The ad copy for this film tried desperately to cast it as a spiritual successor to Charles Bronson's Death Wish, which was released two years earlier.  This aspiration is thwarted mostly by the fact that it is very boring.

A New York mobster is gunned down in Naples, and the Americans decide they have to respond in kind.  Their chosen agent is Peter Marciani, a deadly hitman who retired several years earlier after the death of his brother.  Marciani is coaxed back for one more hit by a simple formula: the target - a man named Gallo - murdered his brother.

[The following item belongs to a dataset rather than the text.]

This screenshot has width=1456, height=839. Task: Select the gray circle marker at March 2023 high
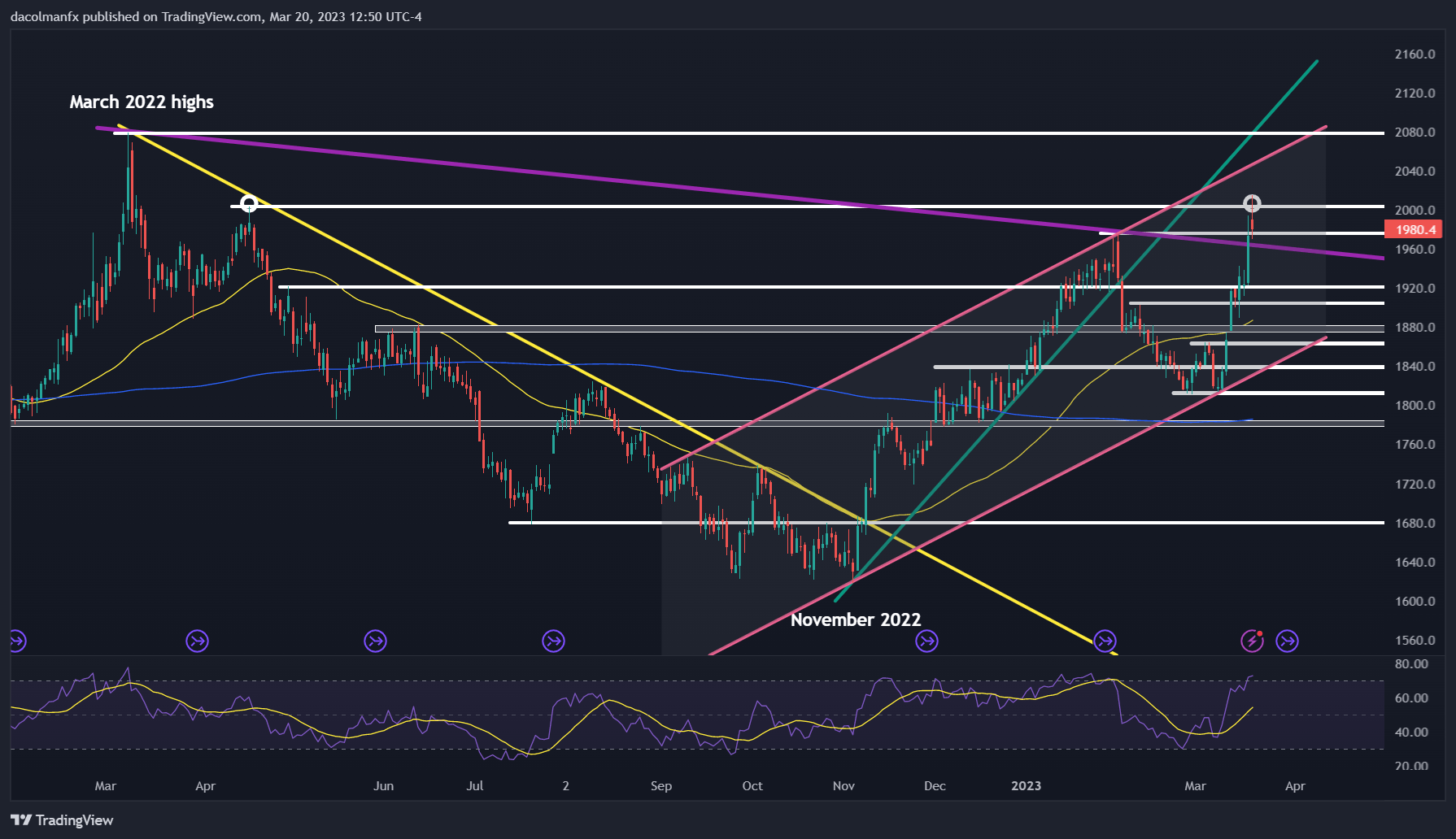click(x=1252, y=203)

Marciani's plan seems to mostly be to swan around Naples while hooking up with a much younger woman and occasionally killing any of Gallo's men who try to take him out.  He's aided in his nebulous plans by an eager young man who aspires to the life of a gangster, and hindered (barely) by the attentions of the chronically incompetent Naples police.

For a movie called Death Rage, this film displays an almost total lack of passion.  Yul Brynner portrays the lead role - his last performance, if IMDB is to be believed - with stolid indifference.  Most of the rest of the cast meanwhile are Italian, and their English dialogue is clumsily dubbed and clumsily performed.  Of course, they're not helped by a lethargic script, which stumbles along as disinterestedly as the acting.  Even the "twist" ending is utterly banal and predictable.

Italian knock-offs / homages of well known films (pick the term you think suits best) are rarely good, but they can sometimes be energetic or esoteric enough to be entertaining.  This somnambulistic effort is none of those things.  Avoid, unless you're suffering from insomnia.